I had to learn my way out of this, in various ways. I watched other people, including those who were good at accepting help. For example a friend of mine - if you say "what can I do?" when she's making a meal she'll give you a task (I love a task!) and she'll even say "now can you do this while I finish off something else". I copied that. 

I started to do self-nourishing things regularly (everyone will have their own, mine include restorative yoga, early nights, time on my own - not always things I feel like doing at the time even though I know they'll benefit me overall) even though I had a lot less self-love back then - it seems like if you want to get somewhere, you need to start practicing, even if you're not sure you believe that it's effective, even if you're only trying it on to see how it feels without any guarantee. Like an experimental drug that you don't yet have faith will succeed.

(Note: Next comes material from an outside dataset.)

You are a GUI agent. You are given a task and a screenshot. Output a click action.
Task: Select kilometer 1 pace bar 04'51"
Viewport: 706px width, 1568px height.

Have faith. In the next few months I'm doing various trainings that require me to take time off work at particularly busy times, my partner and my parents and my sister-in-law respectively are helping out with childcare. I'll be "inconveniencing" lots of people, though guess what you're allowed to take annual leave from your job and it's fine for my daughter's family to give time to be with her - they generally love it. Not as many people lose as we think they will. 

I'll barely see my daughter for some days: I'll feel guilty and I'll miss her, but this time (unlike my first yoga teacher training when she was 8 months old - agony) I know I need to do this and that everyone will be fine. I know everything I'm giving the rest of the time, a bit of taking is ok. This time, it was easier to ask everyone to step up and help me. Everyone pulling together, village style. I'm extremely grateful for their help, but I know I'd do it for them.

You do a lot for others. Now can you do it for you, too?